Compound exercises such as the bench press work several muscle groups, which simultaneously works your chest, shoulders and triceps. Compound exercises are an essential part of your workout routine if you want to gain muscle as fast as possible.
Incorporating these exercises alongside good supplements such as Norateen Heavyweight II and Nuclear Creatine, will give you unbelievable results with your muscle gain goals.
Here are five compound exercises to help you gain lean muscle mass faster.
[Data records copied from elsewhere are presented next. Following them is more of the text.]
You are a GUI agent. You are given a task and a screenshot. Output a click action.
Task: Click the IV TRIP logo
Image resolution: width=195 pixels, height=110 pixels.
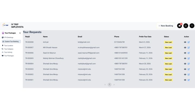click(x=5, y=25)
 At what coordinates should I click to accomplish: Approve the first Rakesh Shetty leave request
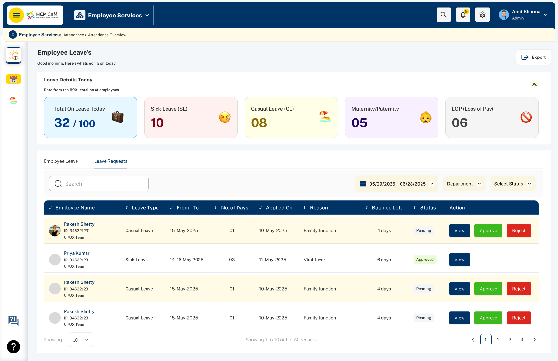pyautogui.click(x=488, y=230)
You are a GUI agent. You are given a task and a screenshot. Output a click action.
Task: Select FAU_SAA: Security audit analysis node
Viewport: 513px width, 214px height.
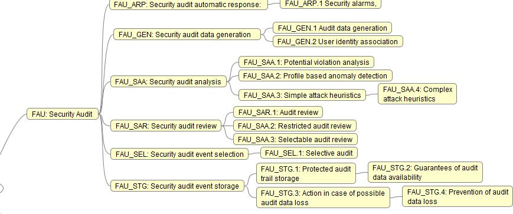tap(168, 81)
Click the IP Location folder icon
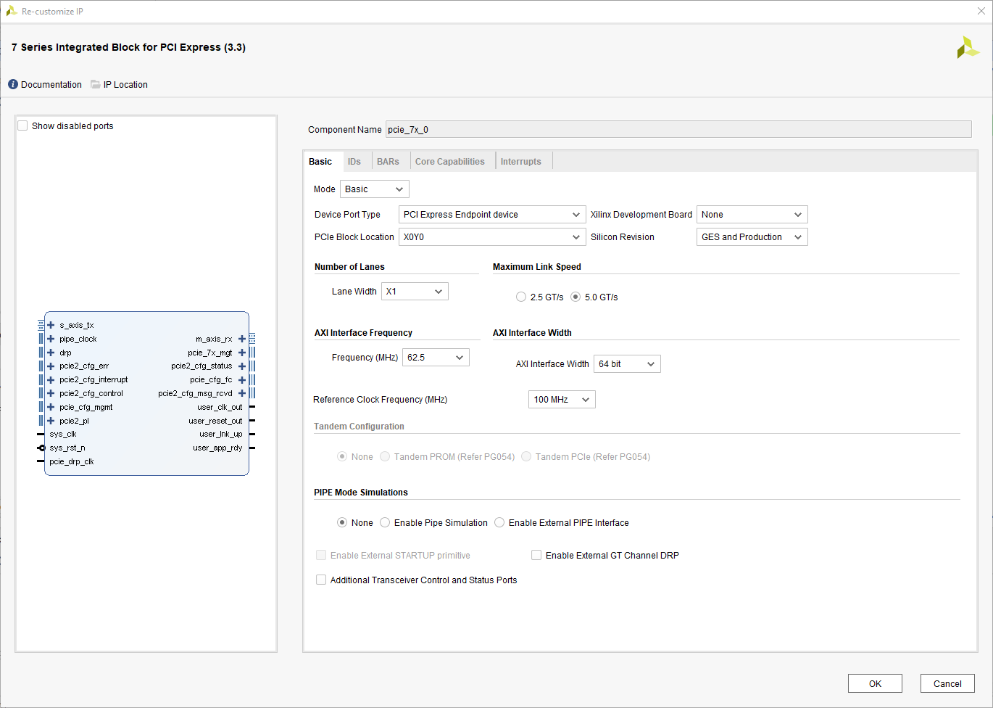The width and height of the screenshot is (993, 708). pyautogui.click(x=96, y=84)
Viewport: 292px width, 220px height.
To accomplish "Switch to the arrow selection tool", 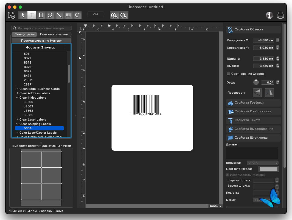I will [23, 15].
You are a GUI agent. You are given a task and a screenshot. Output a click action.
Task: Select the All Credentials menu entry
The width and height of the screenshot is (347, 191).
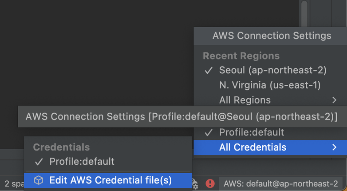coord(270,147)
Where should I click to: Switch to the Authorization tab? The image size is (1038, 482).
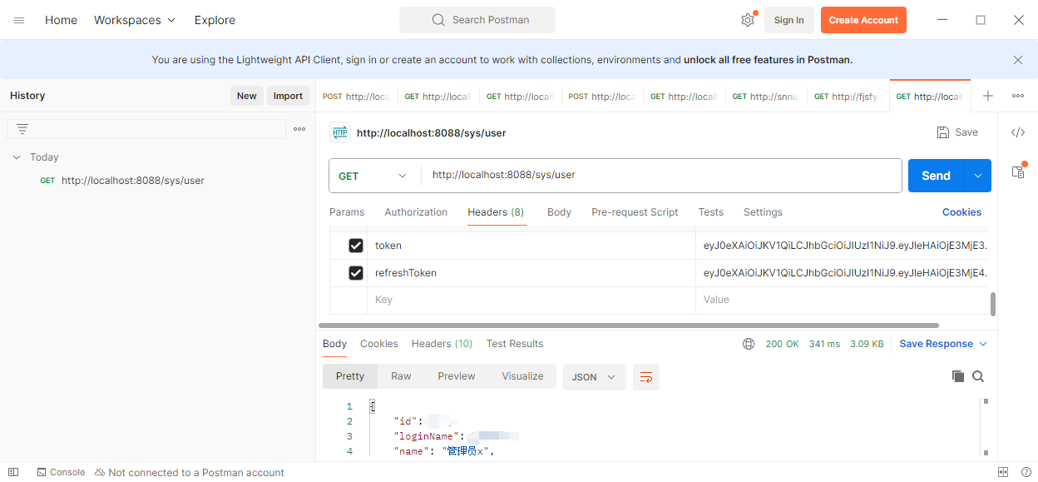click(x=416, y=212)
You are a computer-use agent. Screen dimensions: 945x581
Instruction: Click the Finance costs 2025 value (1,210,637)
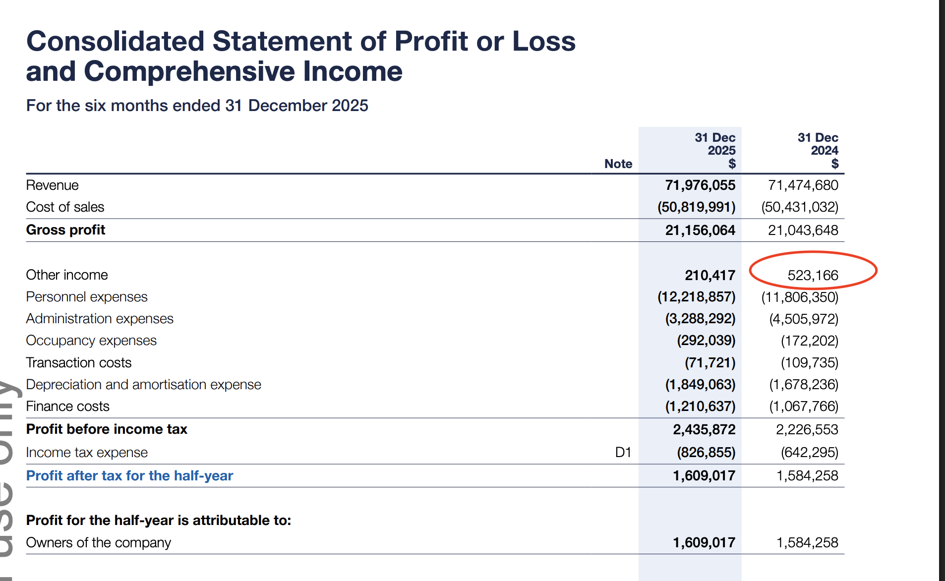[x=700, y=406]
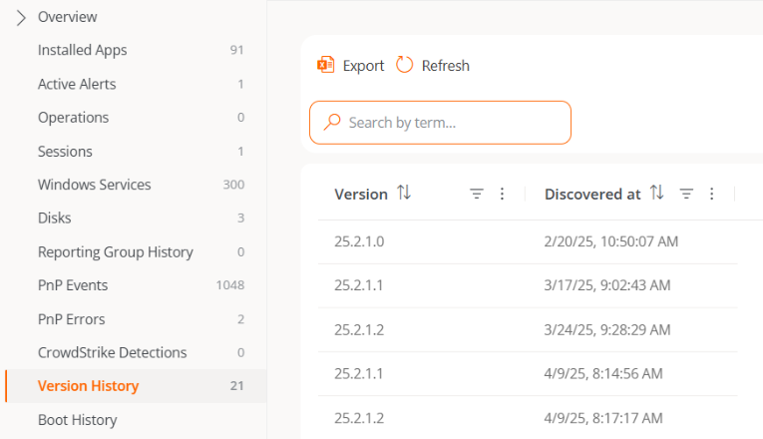Viewport: 763px width, 439px height.
Task: Click the Export spreadsheet icon
Action: click(325, 65)
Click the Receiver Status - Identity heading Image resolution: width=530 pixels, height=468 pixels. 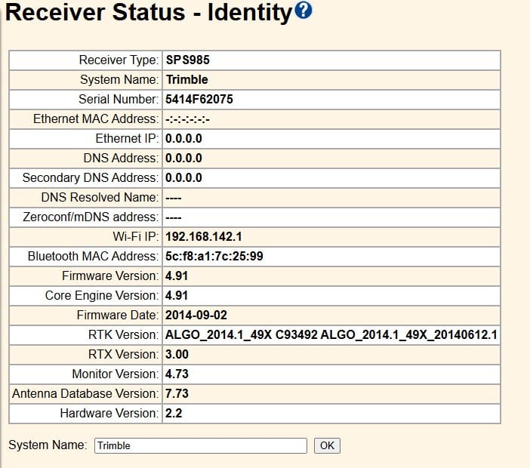[148, 13]
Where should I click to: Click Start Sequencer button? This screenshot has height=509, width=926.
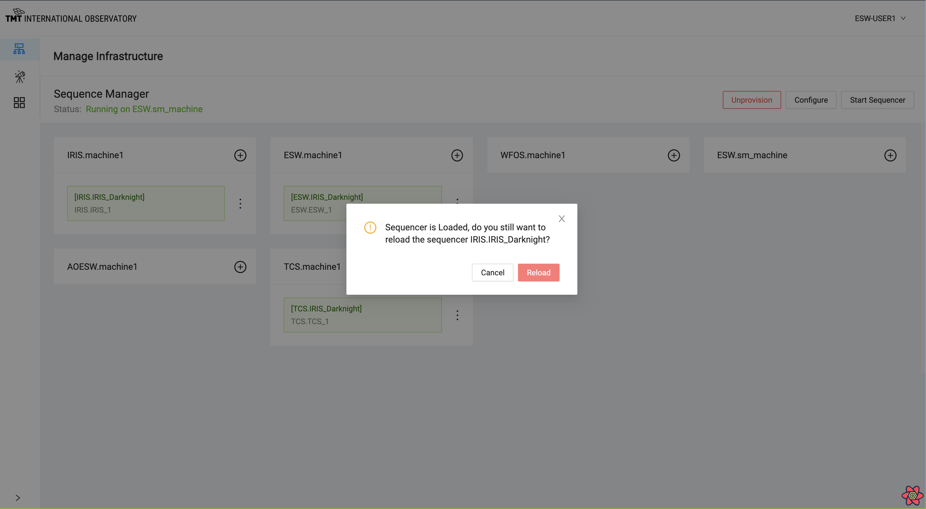877,99
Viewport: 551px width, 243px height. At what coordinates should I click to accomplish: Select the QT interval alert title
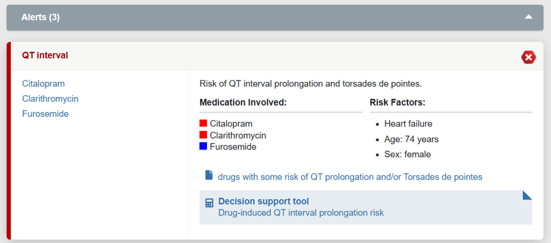tap(45, 55)
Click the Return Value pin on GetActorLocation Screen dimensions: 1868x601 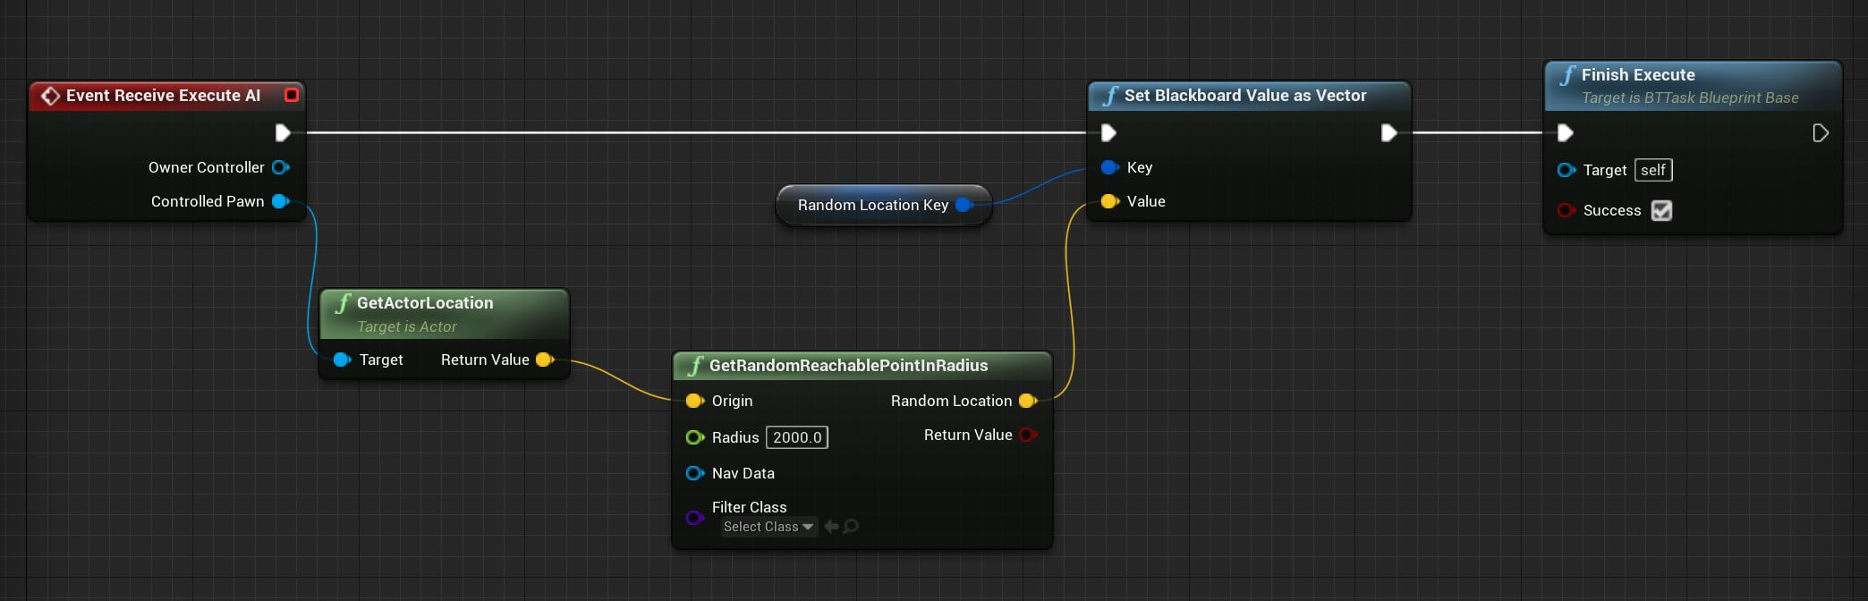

Squat is a compound exercise because it works multiple muscles in the lower body and core, like the glutes, hamstrings, and quadriceps. Along with giving you strong legs, squats can help protect your knees from injury. In addition, squatting to depth helps move more freely through day-to-day activities like walking upstairs or getting up from a chair. The deep hip flexion at the bottom of a squat also provides an excellent stretch for the iliopsoas, which runs alongside the spine and attaches to the inner thigh.
2. Military press
The military press/overhead pass is a compound exercise that targets your chest, shoulder, obliques and triceps muscles. You start by standing straight up and grabbing a barbell or dumbbell at shoulder-width apart. Next, lower the weight until it is at the ear level. Press up and inhale when you reach the top position to contract your chest muscles fully. Pause for two seconds before lowering again back to the starting position. For a more challenging version, try doing this workout with dumbbells, one side at a time to really challenge that core as well.
The deadlift is one of the best exercises to build muscle and burn fat. You can perform this workout by grabbing a barbell and standing straight up, then bending. As you bend down, use your hamstrings, buttocks, stomach muscles and back to pull yourself up again. The point is not to lift the weight as much as possible; keeping your spine in natural alignment with only a slight arch in your lower back is more important. And remember, to life with your legs and not your back to avoid injury.
4. Bench press
The bench press is a popular exercises for building strength, size, and endurance in your chest and arms. Lay on a flat bench holding the barbell or some dumbbells over your chest with your feet flat on the floor. Next, keep a slight bend in your elbows and lower the bar or dumbbells from the top to about 2 inches above your chest. Now push it up without locking out at the elbows for one rep. Pushing it up should be controlled as you extend your shoulders and squeeze your pecs at the top. Complete 8-10 reps before taking any breaks during that set. Continue this process until you complete ten reps before resting. And you can repeat this for 3 to 4 sets.
Chin-ups are one of the best compound exercises to incorporate into your workout routine. They work your lats, biceps, shoulders, and many other muscles. Chin-ups also help build upper body strength, making things like push-ups and dips easier for you. In addition, there is a variation called a negative chin-up, done by doing a pull-up ( with reverse grip ) until your chest touches the bar, then slowly lowering yourself down as far as possible without letting go of the bar. It isn't easy, but it's worth trying if you're looking for a challenge!